INFORMATION SUPPLIED
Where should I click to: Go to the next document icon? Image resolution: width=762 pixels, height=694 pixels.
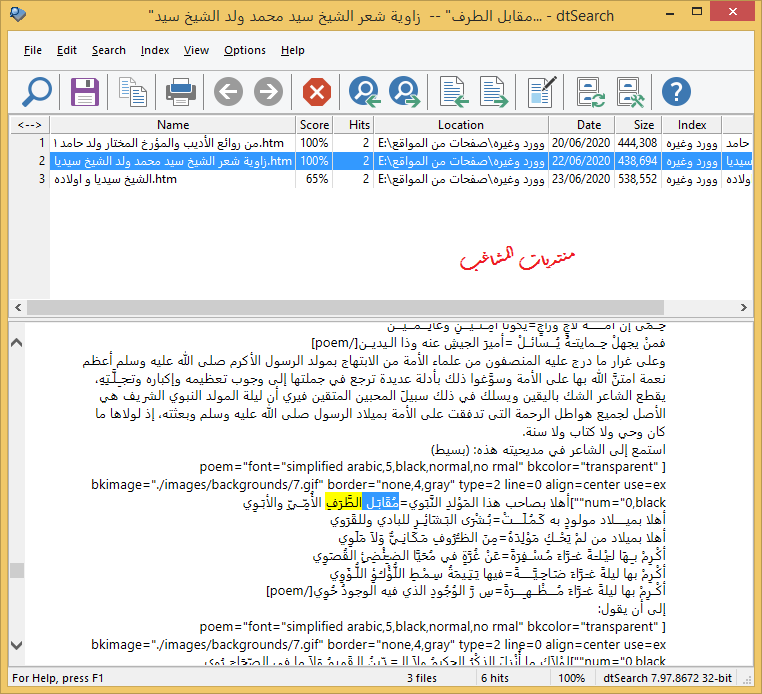[x=494, y=93]
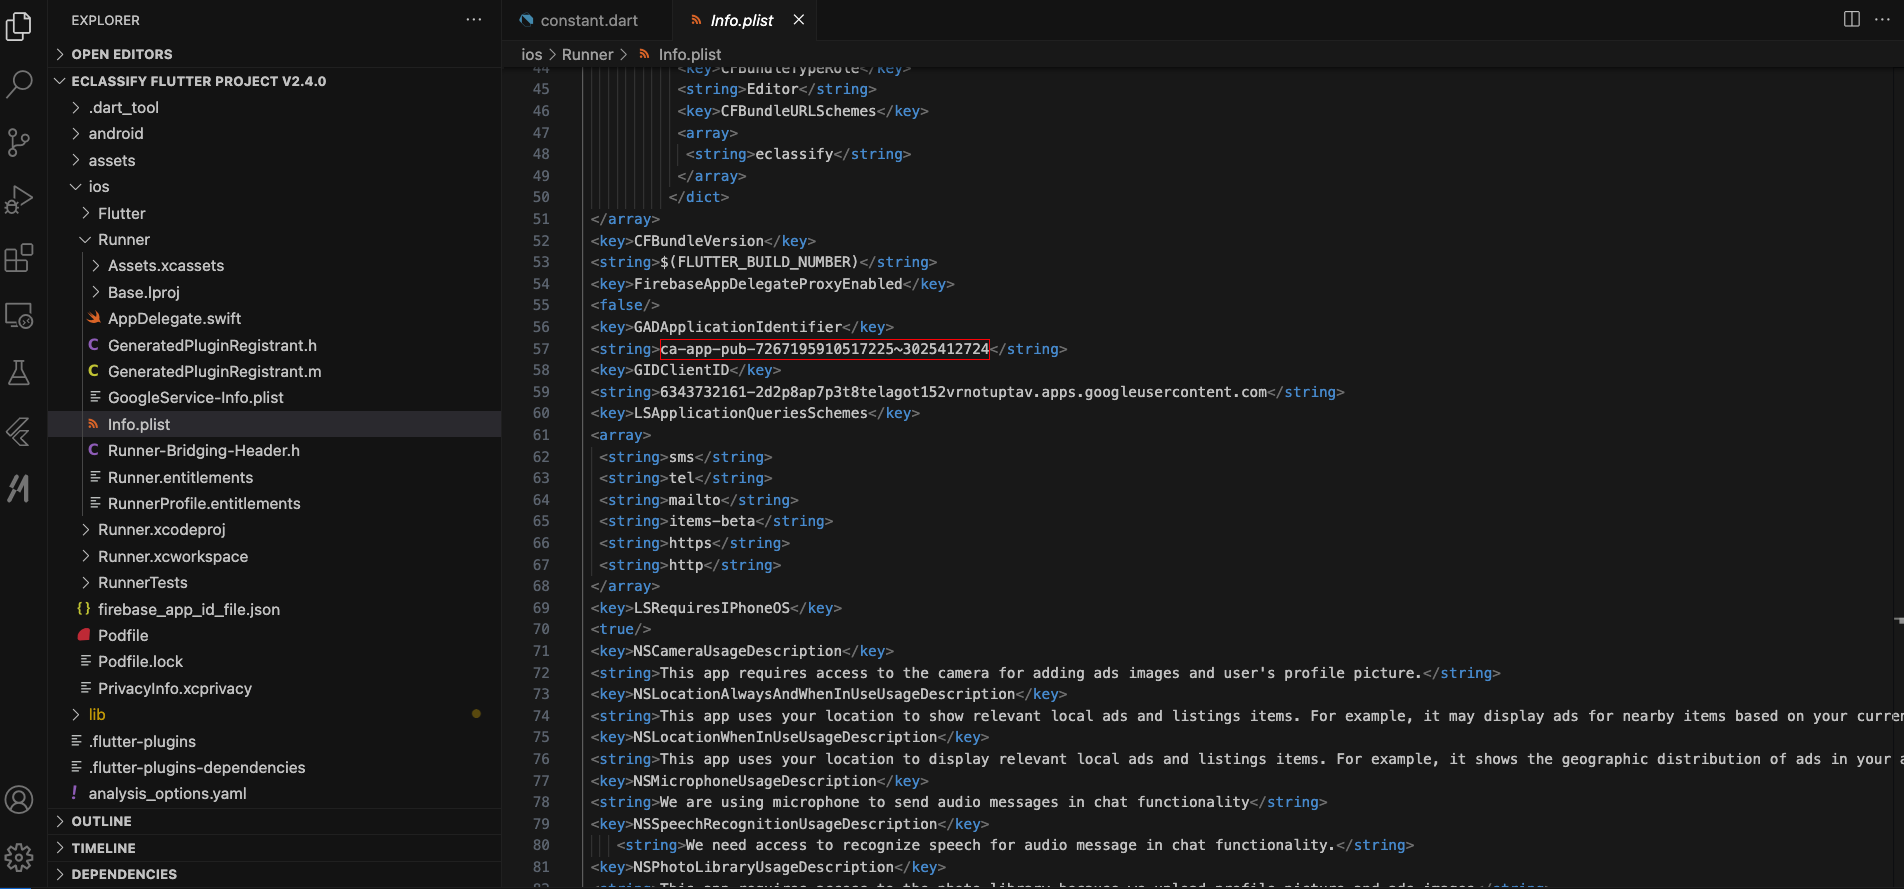Screen dimensions: 1904x889
Task: Open Manage settings gear
Action: [x=19, y=857]
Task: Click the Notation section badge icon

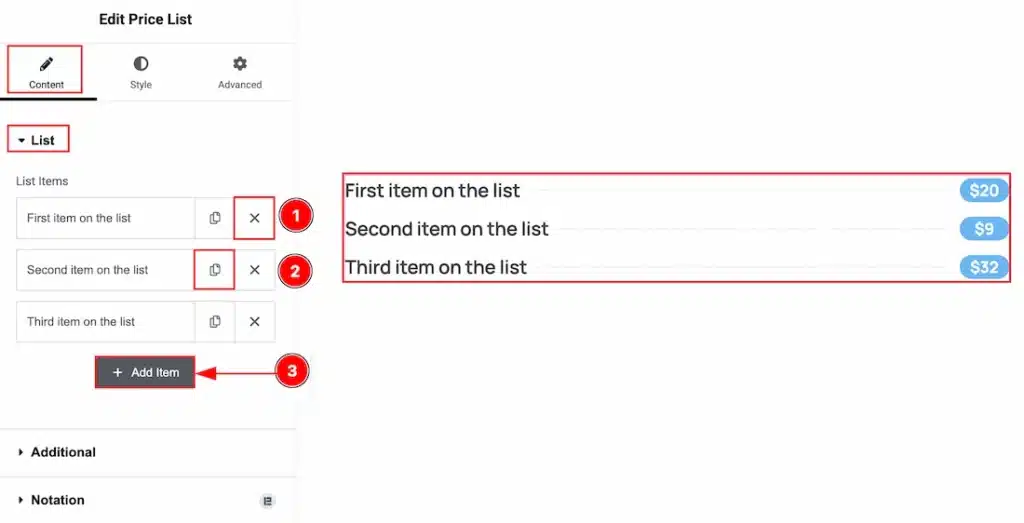Action: tap(267, 501)
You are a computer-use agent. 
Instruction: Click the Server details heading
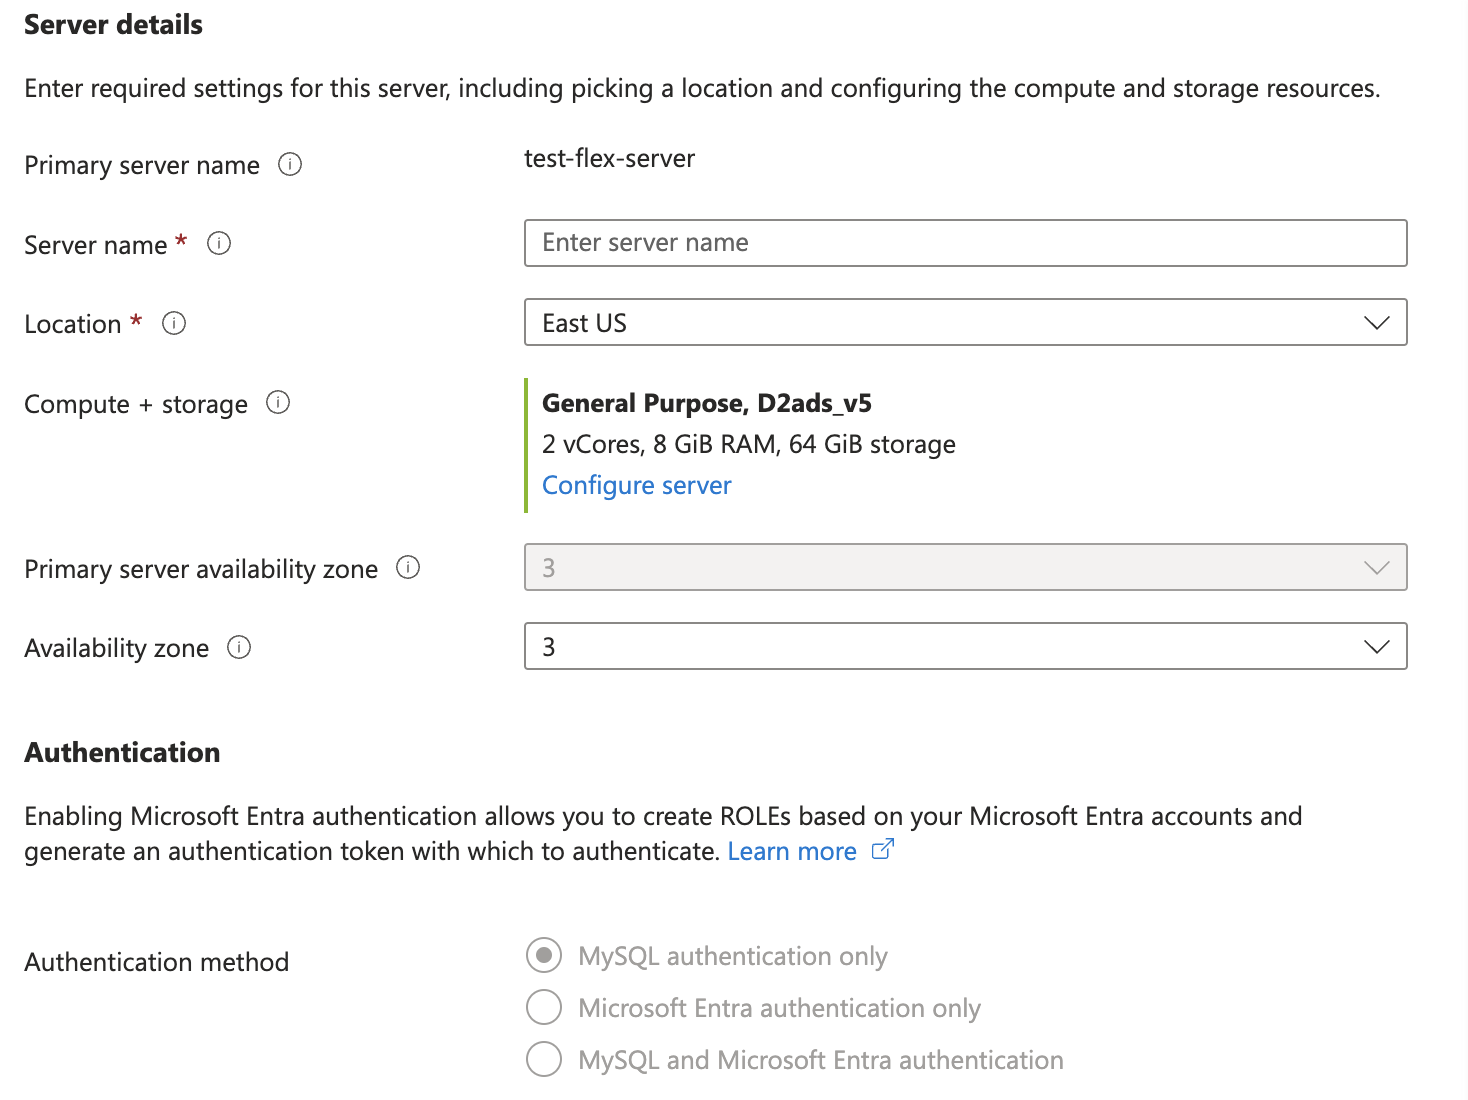[113, 25]
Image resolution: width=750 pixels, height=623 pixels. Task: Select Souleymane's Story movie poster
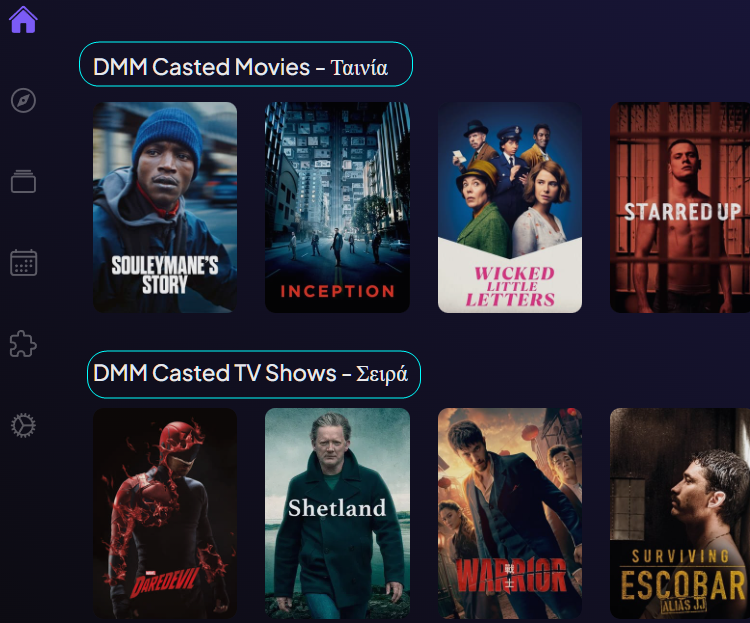click(165, 207)
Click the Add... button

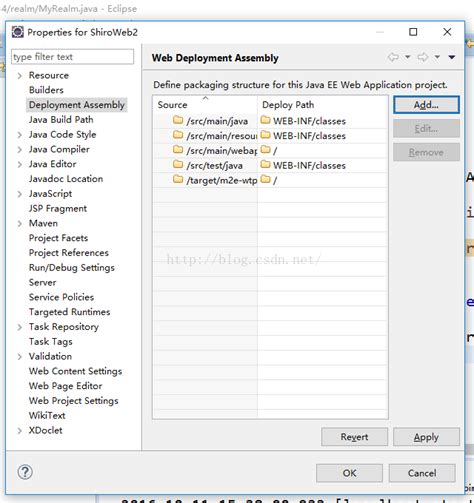click(x=426, y=105)
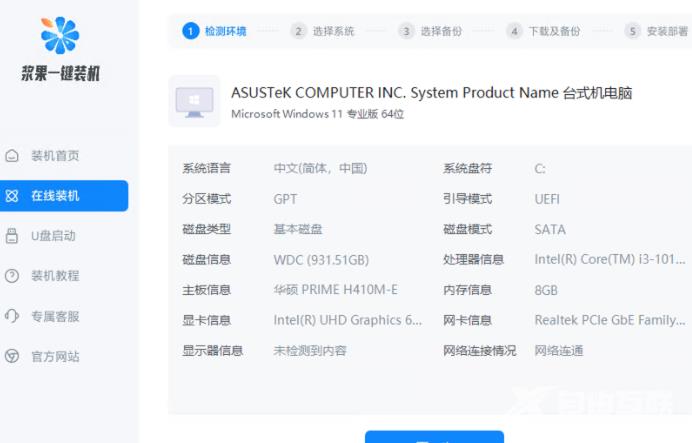This screenshot has height=443, width=692.
Task: Visit the 官方网站 link
Action: 55,357
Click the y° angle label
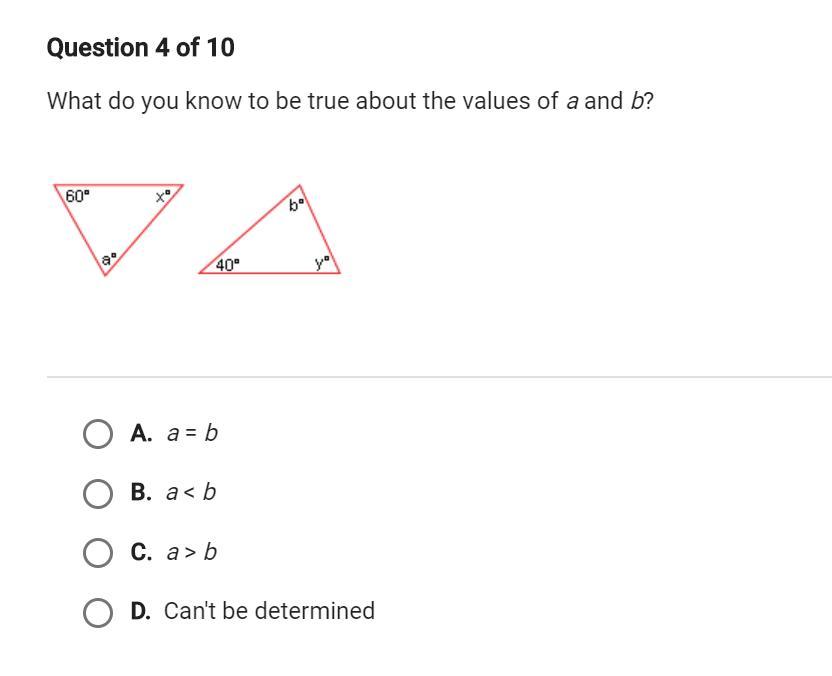This screenshot has width=832, height=676. click(321, 264)
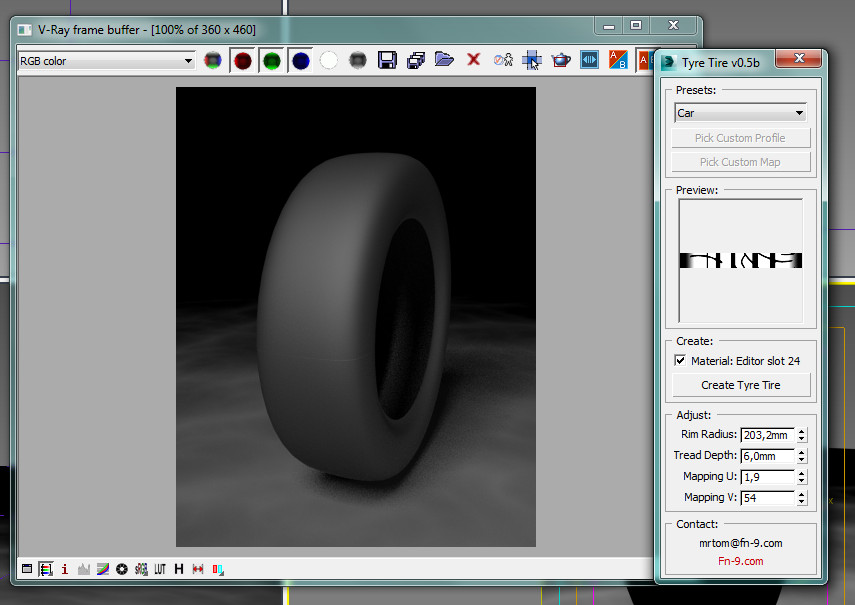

EXERCISE GOAL
If pictures are present, they are dropped, and the entries above are written out word for word.

ANSWER AREA
Where should I click to: Go to the next document icon? Image resolution: width=762 pixels, height=694 pixels.
[x=494, y=93]
Screen dimensions: 1904x889
Task: Open Manage settings gear
Action: [x=19, y=857]
Task: Click the Notation section badge icon

Action: tap(267, 501)
You are a computer-use agent. 
Instruction: Click the Server details heading
[113, 25]
Image resolution: width=750 pixels, height=623 pixels. Task: Select Souleymane's Story movie poster
click(165, 207)
Click the Add... button

click(x=426, y=105)
This screenshot has height=443, width=692.
Task: Visit the 官方网站 link
Action: 55,357
Click the y° angle label
This screenshot has width=832, height=676. click(321, 264)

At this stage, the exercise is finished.